Regulators in MENA consider Fin-Tech to be more “supportive to their objectives” than the global average, the Cambridge Centre for Alternative Finance (CCAF) said in its latest survey of regional regulators.
In terms of market development, the difference is “striking”, with 85 per cent of MENA regulators perceiving that Fin-Tech is favourable to their objective, compared to 61 per cent globally. In promoting competition, 62 per cent of regional regulators favoured it compared with 47 per cent globally, CCAF University of Cambridge said in the report.
“In the Middle East and North Africa region, regulators have taken positive steps to create an enabling environment for Fin-Tech through a combination of regulatory frameworks and regulatory innovation initiatives”, said Robert Wardrop, director and co-founder of the CCAF.
“This study assesses how a range of Fin-Tech activities are regulated in the region, including understanding which regulators have a mandate for specific Fin-Tech verticals, and whether activities are regulated by existing or bespoke frameworks, as well as noting which regulators plan to introduce regulatory frameworks in the near term”.
The study, which is the second in a series of three, reviewed how regulators are meeting Fin-Tech and wider digital financial services challenges in their jurisdictions.
It considered regulatory frameworks for e-money, digital payments, peer-to-peer (P2P) lending, and equity crowd funding and international remittances. It also analysed existing frameworks for cross-sector themes that affect Fin-Tech, including data protection, anti-money laundering (AML), cyber security, financial consumer protection, electronic know-your-customer (e-KYC) and open banking.
46 per cent of regulators surveyed introduced new measures relating to KYC, AML and digital identity as a response to the challenges related to the pandemic. Almost half of them have launched initiatives to support economic relief, 38 per cent took measures for business continuity and 23 per cent beefed up cyber security.

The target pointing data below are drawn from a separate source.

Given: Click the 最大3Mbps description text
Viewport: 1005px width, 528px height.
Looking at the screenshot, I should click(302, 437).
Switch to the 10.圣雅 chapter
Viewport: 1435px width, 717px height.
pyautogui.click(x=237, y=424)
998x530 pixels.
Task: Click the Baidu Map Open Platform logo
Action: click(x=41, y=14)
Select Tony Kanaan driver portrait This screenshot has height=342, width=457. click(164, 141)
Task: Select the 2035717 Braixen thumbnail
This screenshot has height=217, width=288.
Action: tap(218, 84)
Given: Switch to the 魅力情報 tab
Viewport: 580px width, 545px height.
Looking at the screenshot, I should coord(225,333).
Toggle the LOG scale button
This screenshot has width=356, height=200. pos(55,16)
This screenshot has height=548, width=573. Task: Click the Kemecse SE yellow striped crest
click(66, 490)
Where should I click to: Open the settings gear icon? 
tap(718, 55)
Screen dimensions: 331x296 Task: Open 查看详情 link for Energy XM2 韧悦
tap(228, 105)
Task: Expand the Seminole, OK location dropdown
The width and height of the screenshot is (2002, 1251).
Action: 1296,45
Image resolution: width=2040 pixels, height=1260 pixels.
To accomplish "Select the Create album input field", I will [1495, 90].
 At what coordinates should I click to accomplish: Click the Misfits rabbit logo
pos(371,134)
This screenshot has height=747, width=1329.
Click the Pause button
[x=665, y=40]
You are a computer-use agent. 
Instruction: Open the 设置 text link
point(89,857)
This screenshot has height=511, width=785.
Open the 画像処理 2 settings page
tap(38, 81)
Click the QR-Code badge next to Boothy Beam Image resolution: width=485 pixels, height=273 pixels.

During the pandemic, three quarters of respondents “perceived” an increase in cyber-security risk related to Fin-Tech. It is in addition to a perceived increase in operational risks (67 per cent), fraud and scams (33 per cent) and consumer protection risks (25 per cent).
Concerns of MENA regulators in terms of cyber-security and operational risks were mostly in line with their peers around the world.
With 8 per cent of these specific to digital payments, more than 90 per cent of jurisdictions sampled in the study have established regulatory frameworks for payments. In terms of the level of business and start-up activity, this underlines the dominance of the payments subsector relative to other Fin-Tech verticals.
Similarly, with 42 per cent creating a specific framework for the purpose and 50 per cent regulating through a general payments framework, 92 per cent of MENA jurisdictions have regulatory frameworks in place for e-money, the report added.
As to data protection, an area of concern elevated by the pandemic, 69 per cent of sampled jurisdictions have a broad framework in place, with a further 23 per cent planning to introduce one.
“The MENA region has seen a rapid increase in Fin-Tech activity and there is evidence of regulators adapting”, said Alexander Apostolides, acting lead of regulatory innovation at CCAF.
“However, the existence of regulatory frameworks is uneven, both in Fin-Tech verticals and in terms of jurisdictions”.